1
votes

Simple question (comes up in SharePoint 2010, but that's not really relevant).

How does:

<add name="LdapMembershipProvider" type="Microsoft.Office.Server.Security.LdapMembershipProvider, Microsoft.Office.Server, Version=14.0.0.0, Culture=neutral, PublicKeyToken=71e9bce111e9429c" 

...resolve when the actual type (LdapMembershipProvider) is only found in the Microsoft.Office.Server.UserProfiles assembly and not in the Microsoft.Office.Server assembly?

Both are GAC registered.

Does Fusion probe other assemblies, even when a fully qualified type is specified?

2
What is the public key token of both assemblies? - Adam Houldsworth
The public key token is the same for both assemblies: 71e9bce111e9429c. - Nariman

2 Answers

1
votes

Assembly binding redirection?

MSDN - Assembly Binding Redirection ?

You can redirect an assembly binding reference to another version of an assembly by using entries in the application or machine configuration files. You can redirect references to .NET Framework assemblies, third-party assemblies, or assemblies of your own application.

0
votes

Is it possible that the public key token is actually pointing to the correct assembly and its ignoring the assembly name?

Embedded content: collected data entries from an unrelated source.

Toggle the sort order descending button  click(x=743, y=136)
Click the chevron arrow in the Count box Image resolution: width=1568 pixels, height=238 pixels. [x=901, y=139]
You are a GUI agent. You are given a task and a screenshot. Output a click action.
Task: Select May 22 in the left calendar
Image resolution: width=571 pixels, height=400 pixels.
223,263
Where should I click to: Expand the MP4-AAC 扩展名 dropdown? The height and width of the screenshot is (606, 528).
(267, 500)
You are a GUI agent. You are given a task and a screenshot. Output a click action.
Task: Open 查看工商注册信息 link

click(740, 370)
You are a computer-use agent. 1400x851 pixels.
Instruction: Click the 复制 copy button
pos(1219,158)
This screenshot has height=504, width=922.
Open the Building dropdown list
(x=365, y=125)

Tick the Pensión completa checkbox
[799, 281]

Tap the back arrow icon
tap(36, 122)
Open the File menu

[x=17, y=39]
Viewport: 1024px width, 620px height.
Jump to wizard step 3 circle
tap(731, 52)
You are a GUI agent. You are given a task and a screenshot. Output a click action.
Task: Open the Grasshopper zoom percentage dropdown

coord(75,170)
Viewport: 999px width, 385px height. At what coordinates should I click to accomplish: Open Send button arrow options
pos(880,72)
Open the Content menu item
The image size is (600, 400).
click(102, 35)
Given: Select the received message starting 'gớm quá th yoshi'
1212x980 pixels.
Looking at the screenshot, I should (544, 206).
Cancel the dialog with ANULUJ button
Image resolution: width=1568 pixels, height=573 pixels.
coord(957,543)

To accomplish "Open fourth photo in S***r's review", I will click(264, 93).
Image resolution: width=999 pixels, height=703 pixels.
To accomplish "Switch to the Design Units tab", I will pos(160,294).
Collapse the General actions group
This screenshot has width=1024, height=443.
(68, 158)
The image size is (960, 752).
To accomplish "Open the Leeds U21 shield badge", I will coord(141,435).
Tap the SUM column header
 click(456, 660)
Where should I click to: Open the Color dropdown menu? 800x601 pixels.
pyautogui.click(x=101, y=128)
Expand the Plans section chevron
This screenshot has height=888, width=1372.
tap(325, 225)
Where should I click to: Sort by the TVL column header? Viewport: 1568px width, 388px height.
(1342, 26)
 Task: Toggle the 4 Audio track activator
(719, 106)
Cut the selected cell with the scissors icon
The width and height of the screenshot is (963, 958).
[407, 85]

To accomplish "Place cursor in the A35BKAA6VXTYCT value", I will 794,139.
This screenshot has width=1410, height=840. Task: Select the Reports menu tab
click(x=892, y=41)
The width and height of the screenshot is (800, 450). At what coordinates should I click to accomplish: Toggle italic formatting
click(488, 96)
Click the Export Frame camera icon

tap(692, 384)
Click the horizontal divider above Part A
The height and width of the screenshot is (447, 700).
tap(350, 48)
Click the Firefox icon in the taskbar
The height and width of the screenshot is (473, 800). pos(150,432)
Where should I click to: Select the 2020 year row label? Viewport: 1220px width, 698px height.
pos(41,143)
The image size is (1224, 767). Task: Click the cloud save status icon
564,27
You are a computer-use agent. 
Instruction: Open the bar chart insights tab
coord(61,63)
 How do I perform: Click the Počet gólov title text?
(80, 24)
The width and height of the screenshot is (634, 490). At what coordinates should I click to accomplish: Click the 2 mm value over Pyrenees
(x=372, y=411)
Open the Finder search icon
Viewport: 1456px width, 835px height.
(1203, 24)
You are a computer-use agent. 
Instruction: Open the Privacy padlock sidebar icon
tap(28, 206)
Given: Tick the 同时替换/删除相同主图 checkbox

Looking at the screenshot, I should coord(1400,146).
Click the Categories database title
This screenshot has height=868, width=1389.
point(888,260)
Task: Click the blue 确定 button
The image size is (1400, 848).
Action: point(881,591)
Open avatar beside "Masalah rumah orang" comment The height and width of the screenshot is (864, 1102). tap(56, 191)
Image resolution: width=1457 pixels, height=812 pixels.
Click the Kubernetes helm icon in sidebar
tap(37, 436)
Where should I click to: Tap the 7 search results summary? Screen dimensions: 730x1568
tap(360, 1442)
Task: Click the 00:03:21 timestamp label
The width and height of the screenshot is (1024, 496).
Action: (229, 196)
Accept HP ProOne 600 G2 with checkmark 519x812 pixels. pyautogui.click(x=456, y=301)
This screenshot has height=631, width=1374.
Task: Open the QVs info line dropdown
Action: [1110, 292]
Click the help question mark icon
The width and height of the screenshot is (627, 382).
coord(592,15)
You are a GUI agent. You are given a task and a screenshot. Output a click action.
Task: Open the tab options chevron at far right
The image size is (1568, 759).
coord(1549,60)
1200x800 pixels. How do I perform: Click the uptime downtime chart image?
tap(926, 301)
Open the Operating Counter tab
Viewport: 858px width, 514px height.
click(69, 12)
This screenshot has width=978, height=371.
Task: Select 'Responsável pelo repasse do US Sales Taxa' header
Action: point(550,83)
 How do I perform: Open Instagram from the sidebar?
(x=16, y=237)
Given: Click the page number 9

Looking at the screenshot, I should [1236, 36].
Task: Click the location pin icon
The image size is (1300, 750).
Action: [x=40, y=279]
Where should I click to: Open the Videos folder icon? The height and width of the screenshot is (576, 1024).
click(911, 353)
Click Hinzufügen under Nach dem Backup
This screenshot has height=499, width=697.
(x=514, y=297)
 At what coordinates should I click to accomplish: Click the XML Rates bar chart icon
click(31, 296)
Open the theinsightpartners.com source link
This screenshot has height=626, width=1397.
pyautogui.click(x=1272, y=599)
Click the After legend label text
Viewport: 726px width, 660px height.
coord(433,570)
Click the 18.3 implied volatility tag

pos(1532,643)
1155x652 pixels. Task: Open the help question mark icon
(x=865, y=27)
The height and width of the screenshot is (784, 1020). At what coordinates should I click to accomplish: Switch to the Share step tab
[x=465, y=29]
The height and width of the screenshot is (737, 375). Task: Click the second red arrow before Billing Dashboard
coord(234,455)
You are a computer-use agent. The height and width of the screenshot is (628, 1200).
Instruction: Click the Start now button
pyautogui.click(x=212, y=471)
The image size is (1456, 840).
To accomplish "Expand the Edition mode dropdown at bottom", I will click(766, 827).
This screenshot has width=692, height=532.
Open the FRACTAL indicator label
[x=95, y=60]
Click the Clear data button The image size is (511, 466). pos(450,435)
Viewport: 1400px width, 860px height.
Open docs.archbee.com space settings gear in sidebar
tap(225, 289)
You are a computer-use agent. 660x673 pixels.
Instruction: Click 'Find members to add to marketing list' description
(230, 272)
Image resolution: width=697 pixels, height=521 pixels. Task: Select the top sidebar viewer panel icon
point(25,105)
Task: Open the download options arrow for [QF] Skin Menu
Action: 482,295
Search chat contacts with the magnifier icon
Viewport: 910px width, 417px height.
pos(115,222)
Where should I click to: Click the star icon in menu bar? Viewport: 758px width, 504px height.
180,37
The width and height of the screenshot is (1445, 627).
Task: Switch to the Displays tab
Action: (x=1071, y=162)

I was reading the following MSDN reference:

http://msdn.microsoft.com/en-us/library/system.reflection.assemblyname.aspx

The excerpt that sounds suspicious:

It is possible to specify a public key and a KeyPair with inconsistent values. This can be useful in developer scenarios. In this case, the public key retrieved with GetPublicKey specifies the correct public key, while the KeyPair specifies the public and private keys used during development. When the runtime detects a mismatch between the KeyPair and the public key, it looks up in the registry the correct key that matches the public key.

Not sure. One behaviour that immediately springs to mind, but I cannot confirm is that if it fails to find the type in the assembly you specify in configuration, it tries to find it through your project references.